Hamilton Place mall's huge impact felt 25 years later

photo This aerial picture shows Hamilton Place mall in East Brainerd.
photo Hamilton Place opened 25 years ago.

From the top of the CBL Center office building next to Hamilton Place mall, two Chattanoogas stand out.

One revolves around the mall, owned by CBL & Associates Properties Inc., and reflects the hundreds of millions of dollars of commercial development since the center opened in August 1987.

The other is made up of a large adjacent neighborhood filled by finely kept houses and manicured green lawns.

Each tries to co-exist and manage alongside the other - a tension that has at times boiled over as city officials seek a balance between commercial interests and residential neighborhoods in the area.

Within the next year and a half, the 12-year-old land-use plan that has guided development in the sprawling East Brainerd area around the mall will come up for review.

Among the issues bound to receive discussion is traffic.

Better traffic flow is sorely needed, said Susan Nicholas, who lives on Igou Gap Road.

"I'd like to have more money on roads," said Nicholas, who added that she worries about crime and spoke out against a controversial proposed IHOP restaurant in the area.

City Councilman Jack Benson said he wants more "quality growth."

"Un-smart growth is no good," he said, noting that the new plan will involve "all the stakeholders" in the area.

The 1.2 million-square-foot mall, for many years the largest in Tennessee, changed the face of retailing and shopping in the Chattanooga area by all accounts.

Charles Lebovitz, Chattanooga-based CBL's chairman and former longtime chief executive, said the mall brought 75 new retailers to the city the day it opened.

"We opened two new department stores. They were the first new department stores to enter the Chattanooga market in 50-plus years," he said.

"It hit the ground running," he said, terming it "truly a super-regional mall" drawing shoppers from Georgia, Alabama and toward Nashville and Knoxville.

According to CBL, estimates are that its flagship mall and the company's other nearby shopping centers have drawn more than 50 million people since Hamilton Place opened.

The mall and CBL's adjacent retail footprint, which is equal to another 1 million square feet, produce sales of about $420 million annually, the company said. That amounts to sales taxes of about $40 million a year, according to CBL.

As CBL and other developers expanded over the years, neighborhoods were bought out and replaced with commercial locations, setting up some of the growth-related challenges for city officials.

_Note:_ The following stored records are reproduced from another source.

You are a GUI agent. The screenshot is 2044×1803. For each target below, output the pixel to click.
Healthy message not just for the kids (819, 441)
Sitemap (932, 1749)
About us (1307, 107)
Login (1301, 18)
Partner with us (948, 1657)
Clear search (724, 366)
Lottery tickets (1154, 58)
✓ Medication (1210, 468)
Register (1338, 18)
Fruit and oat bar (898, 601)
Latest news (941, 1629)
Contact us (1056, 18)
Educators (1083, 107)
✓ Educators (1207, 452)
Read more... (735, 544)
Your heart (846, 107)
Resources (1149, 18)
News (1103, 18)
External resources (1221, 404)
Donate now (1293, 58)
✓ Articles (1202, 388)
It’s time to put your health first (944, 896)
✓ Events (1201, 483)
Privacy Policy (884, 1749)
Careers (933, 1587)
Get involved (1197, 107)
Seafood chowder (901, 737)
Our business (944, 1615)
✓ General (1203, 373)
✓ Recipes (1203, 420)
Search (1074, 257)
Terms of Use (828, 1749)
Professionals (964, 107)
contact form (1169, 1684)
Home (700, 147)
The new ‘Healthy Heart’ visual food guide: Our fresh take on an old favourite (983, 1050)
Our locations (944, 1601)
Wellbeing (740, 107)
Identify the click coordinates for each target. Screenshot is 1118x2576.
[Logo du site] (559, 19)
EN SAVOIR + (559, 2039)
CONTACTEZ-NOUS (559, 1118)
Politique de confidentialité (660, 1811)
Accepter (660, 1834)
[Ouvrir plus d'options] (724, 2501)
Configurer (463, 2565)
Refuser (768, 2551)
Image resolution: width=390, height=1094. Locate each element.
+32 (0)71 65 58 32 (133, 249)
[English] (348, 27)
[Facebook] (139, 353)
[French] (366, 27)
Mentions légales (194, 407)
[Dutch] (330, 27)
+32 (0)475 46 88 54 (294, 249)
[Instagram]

Chattanooga Mayor Ron Littlefield recalled he was present at the mall's opening as the city's public works commissioner and never imagined the growth that has occurred.

"It's a great economic generator," he said. "Hamilton Place has enabled us, in a sense has required us, to pay attention to a growing part of the city."

Littlefield said that 25 years later, city officials are working to stay ahead of the growth curve in the area.

"We're trying to keep the economic verve moving up out there and not let it choke," he said.

Gunbarrel Road has become one of the most heavily used traffic corridors in the Chattanooga area, and the city is putting more money into expanding other roads.

John Bridger, the Chattanooga-Hamilton County Regional Planning Agency's executive director, said the time is right to review that area's growth blueprint.

A lot has changed over the last 12 years, he said, citing the state of the current housing and commercial real estate markets.

"People's lifestyles change," Bridger added. "We're seeing more people desire to walk to places to go and shop."

He said the nearby neighborhoods also will be "very important stakeholders" as planners eye an updated growth blueprint.

"How do we make sure what happens in the commercial areas complements the livability of the surrounding neighborhoods?" he asked.

Lebovitz raised the term "densification" when talking about the mall's future. Before the recession, CBL had suggested a $100 million plan to add an outdoor shopping center, two parking garages, improved stormwater drainage and modification to the Interstate 75 exit at Shallowford Road.

"That's the type of thing that the malls which are successful and continue to be successful, that's what they're doing," he said. "They're densifying. They're adding structured parking. They're adding new related uses."

The proposal at the time sought to raise capital for infrastructure improvements through the creation of a business privilege tax. That levy would have added a half-percent to 1 percent fee onto purchases made at Hamilton Place and other CBL shopping centers within a one-mile radius.

As to the future, Lebovitz declined to say whether plans to continue to develop the mall area are on the drawing board.